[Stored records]
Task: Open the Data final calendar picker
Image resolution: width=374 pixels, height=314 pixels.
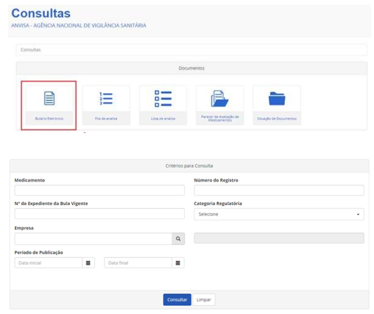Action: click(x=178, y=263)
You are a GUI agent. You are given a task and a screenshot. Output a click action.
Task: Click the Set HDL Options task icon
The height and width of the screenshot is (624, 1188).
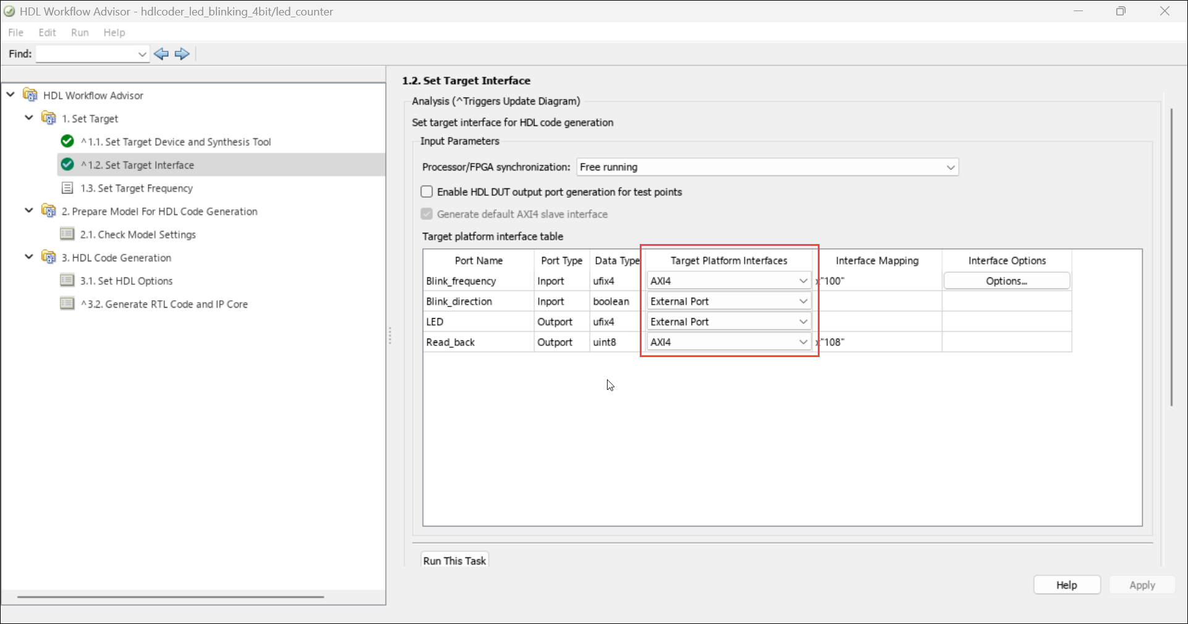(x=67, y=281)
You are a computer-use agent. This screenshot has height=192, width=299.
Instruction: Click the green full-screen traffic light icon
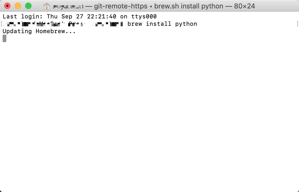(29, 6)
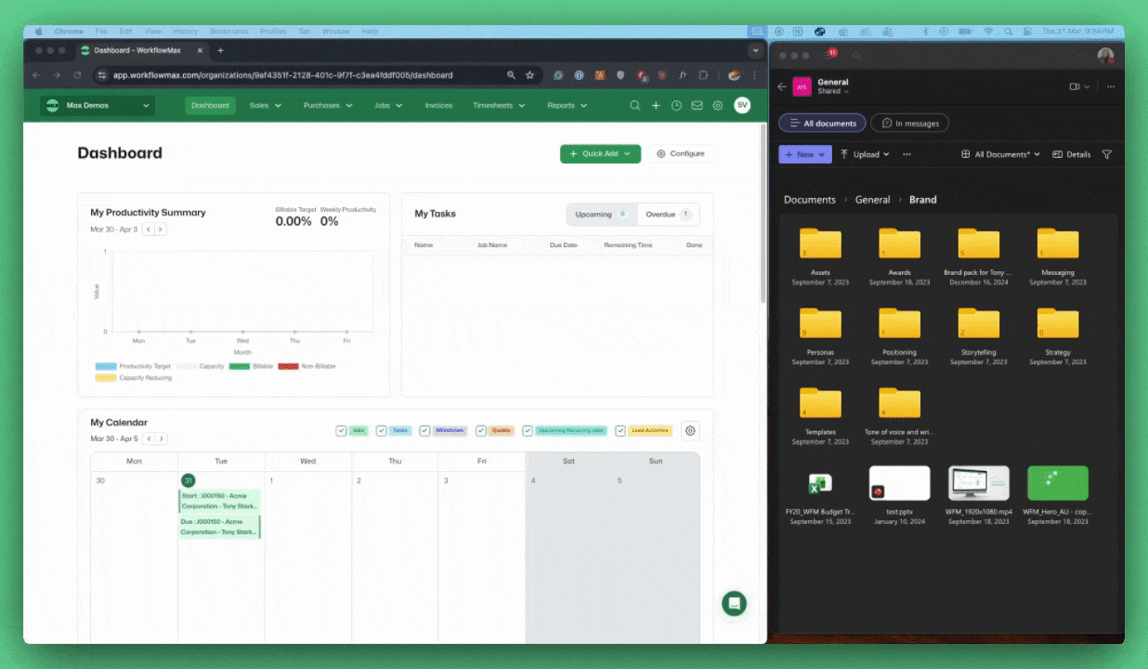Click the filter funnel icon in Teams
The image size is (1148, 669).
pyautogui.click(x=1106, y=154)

---

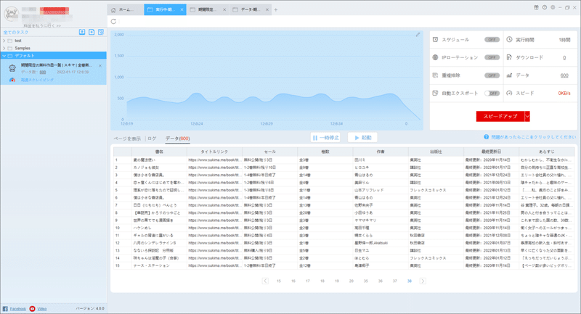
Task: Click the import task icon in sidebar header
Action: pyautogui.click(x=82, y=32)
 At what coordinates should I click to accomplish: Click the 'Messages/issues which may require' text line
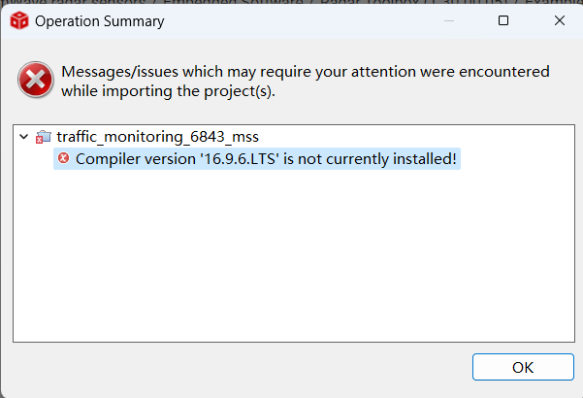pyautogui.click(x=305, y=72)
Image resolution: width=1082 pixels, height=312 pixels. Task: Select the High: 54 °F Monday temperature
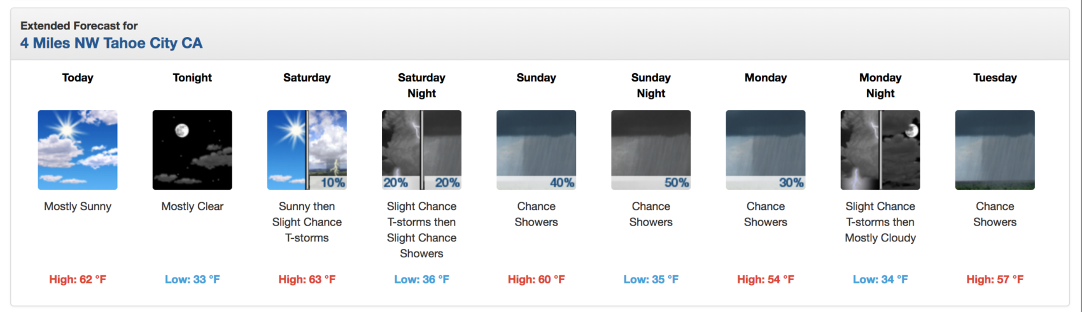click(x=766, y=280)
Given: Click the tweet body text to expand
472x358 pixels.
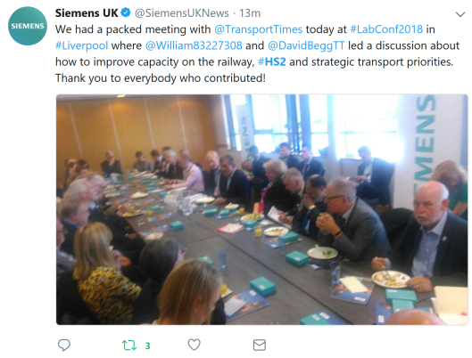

**Work task:** Print, from the entries above, the line with "Given: Click the tweet body text to expand", the line with "472x358 pixels." and all lines between them, exactly and with nothing else.

**Expected output:**
Given: Click the tweet body text to expand
472x358 pixels.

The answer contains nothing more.